Efforts are under way to shift toward a more outcome-based approach to reimbursement, so that physicians will have incentives to use and act on appropriate personalized-medicine diagnostics. Yet to encourage adoption, payers should also work to develop a system ensuring that physicians are reimbursed for the test itself. Moreover, in the United States, personalized-medicine tests are now billed by a nonscalable approach called “CPT2 code stacking,” which can encourage laboratories to game the system. Eventually, individual codes that are commensurate with a test’s cost and value and that provide appropriate reimbursement to physicians will have to be developed for each molecular diagnostic.
Investment by pharmaceutical and biotechnology companies
Pharmaceutical and biotechnology companies should take a long term–investment view. Some already do: of the leaders we interviewed, those who have invested most heavily in personalized medicine suggested that they are renewing the focus on outcomes and clinical value in the process of drug discovery. They realize that the drugs their companies develop today will be entering markets with more competitors, more pricing pressure, and a higher bar for differentiated clinical outcomes.
An aggressive move toward value- or outcomes-based pricing by CMS or private payers could greatly increase the financial value of personalized medicine and so the incentive to invest in it. One possibility might be innovative risk-sharing models for drug and diagnostic coverage. Payers could, for instance, follow the examples in Europe of bortezomib (Velcade) for multiple myeloma and the interferon-beta drugs for multiple sclerosis: reimbursement is contingent upon patient outcomes.
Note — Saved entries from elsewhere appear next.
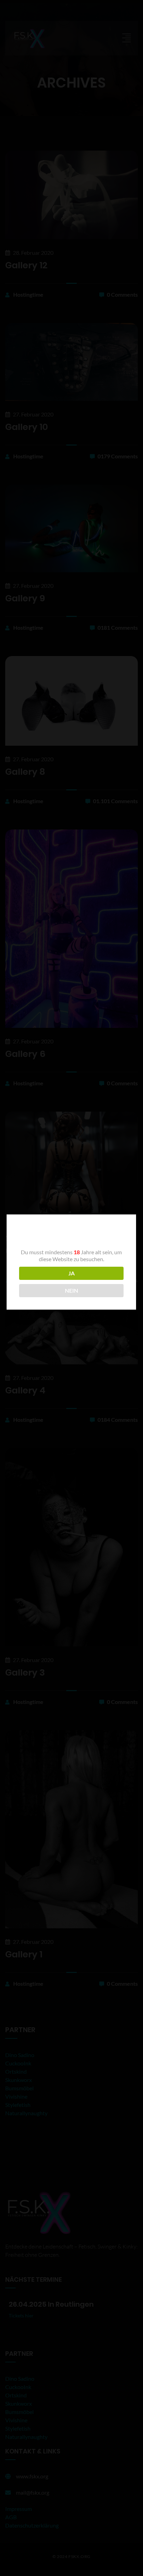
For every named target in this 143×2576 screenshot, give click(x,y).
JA (71, 1273)
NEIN (71, 1290)
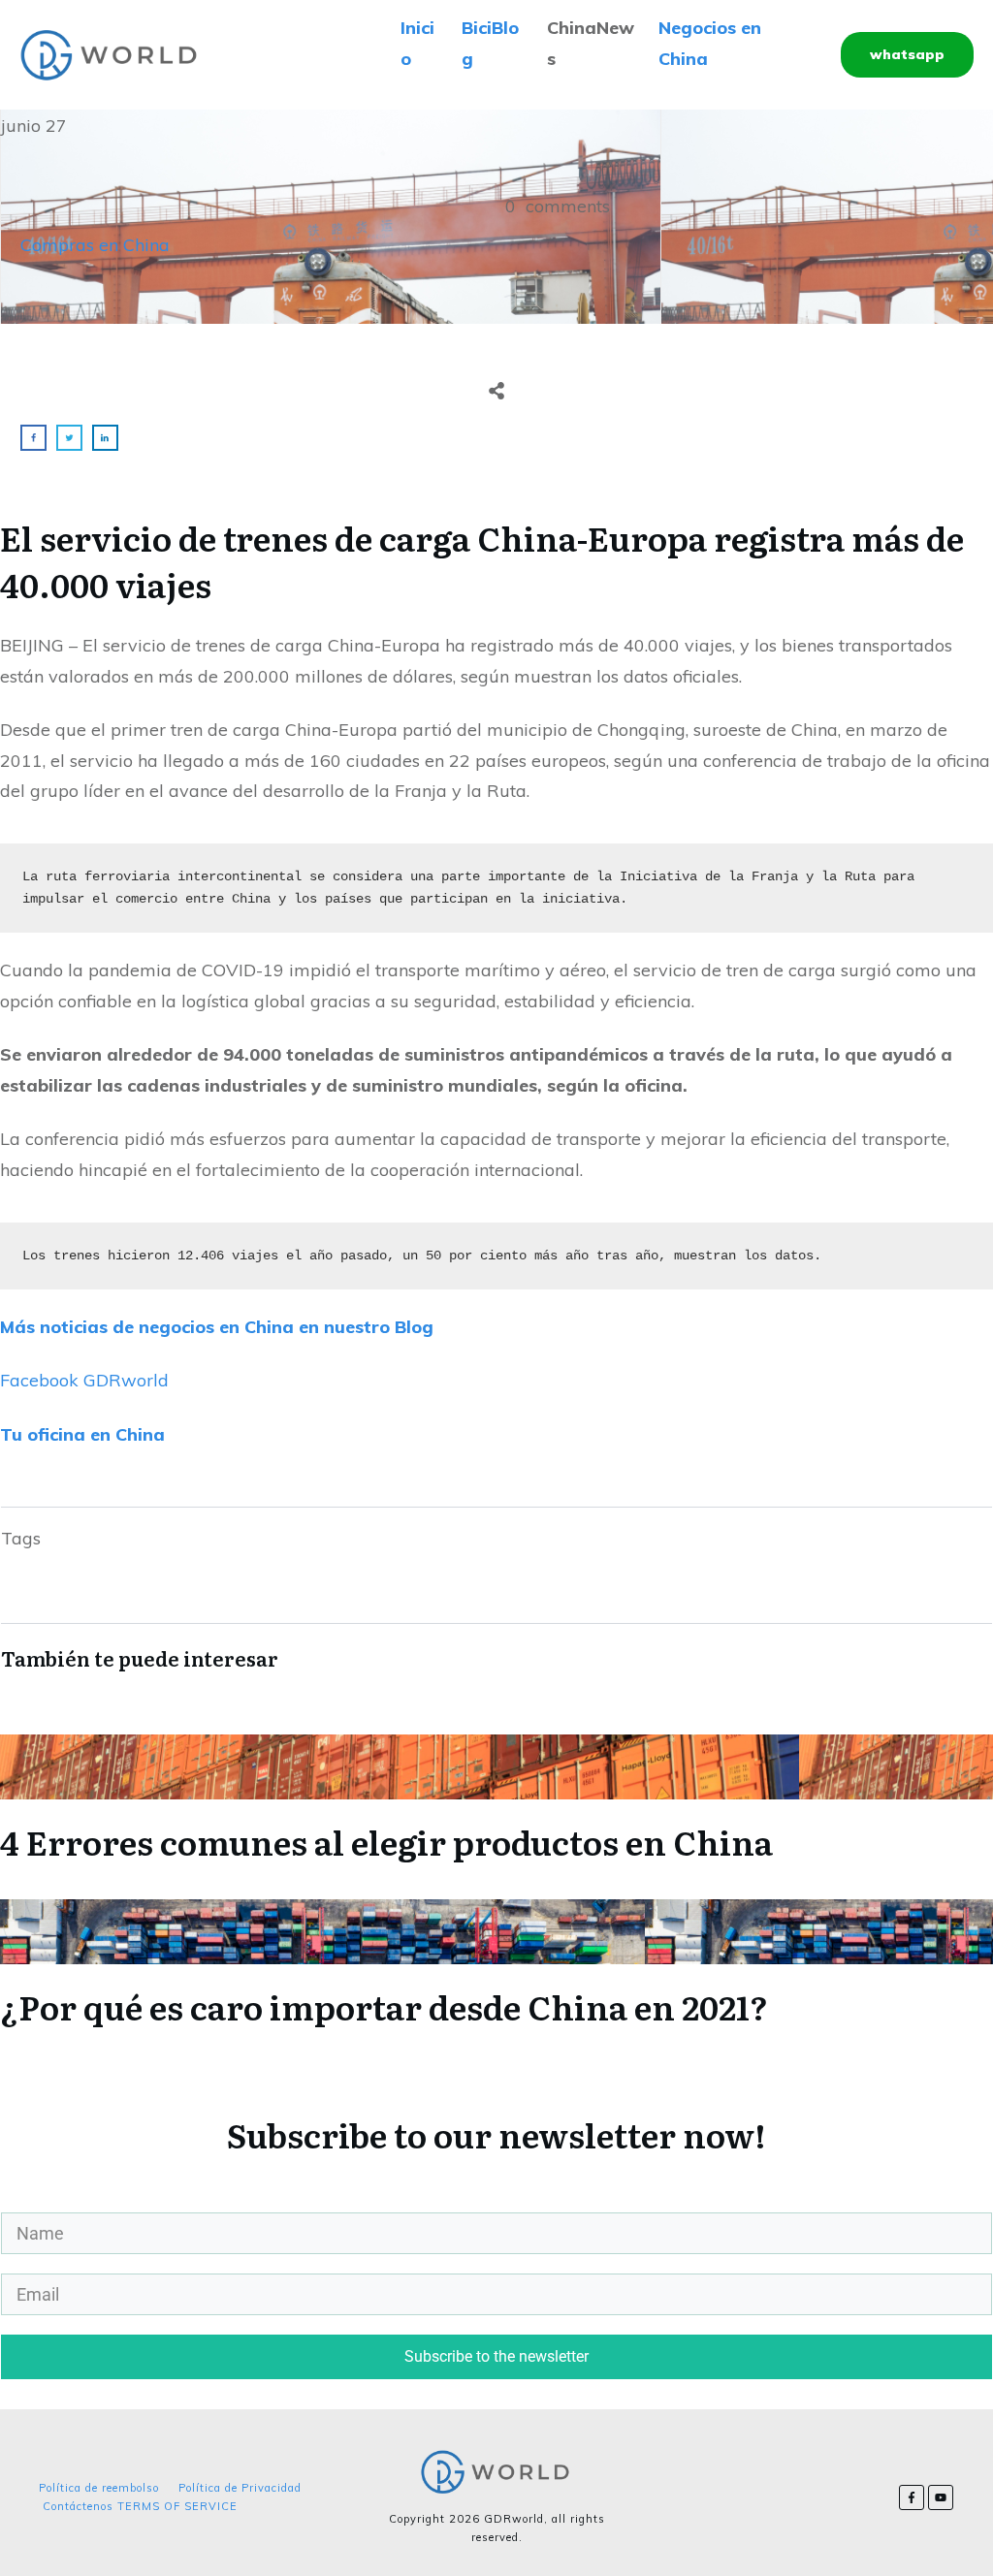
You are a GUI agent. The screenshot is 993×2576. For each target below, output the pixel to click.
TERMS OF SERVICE (177, 2506)
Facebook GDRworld (84, 1380)
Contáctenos (78, 2506)
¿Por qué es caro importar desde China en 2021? (496, 1962)
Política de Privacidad (240, 2488)
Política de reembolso (99, 2488)
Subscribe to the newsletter (496, 2356)
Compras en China (95, 245)
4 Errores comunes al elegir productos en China (496, 1797)
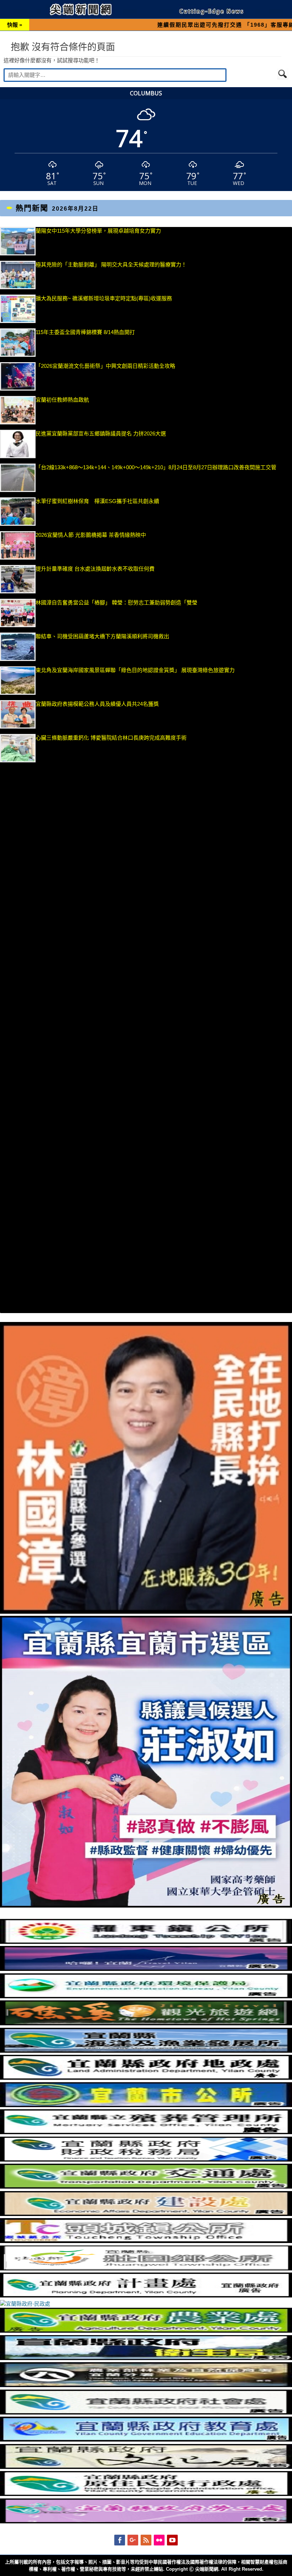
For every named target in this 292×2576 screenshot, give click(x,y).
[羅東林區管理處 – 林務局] (146, 2385)
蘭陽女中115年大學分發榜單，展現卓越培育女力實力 (137, 231)
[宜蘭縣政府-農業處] (146, 2331)
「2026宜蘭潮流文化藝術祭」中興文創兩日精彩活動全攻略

Payers could also create innovative risk-sharing agreements with diagnostics companies. A test could, say, receive conditional, partial reimbursement for a number of years until its clinical effectiveness was definitively demonstrated, when the diagnostics company would be paid in full. The payer would limit cost exposure by covering part of the costs for a limited time; diagnostics companies would benefit from early coverage decisions.
Over the next few decades, the development of “omics” sciences (such as genomics) and supporting technologies will enable the creation of more and more personalized-medicine tests. Yet poorly aligned incentives for stakeholders could hamper their use. All stakeholders should therefore work together to reshape these incentives and so reap the benefits of personalized medicine.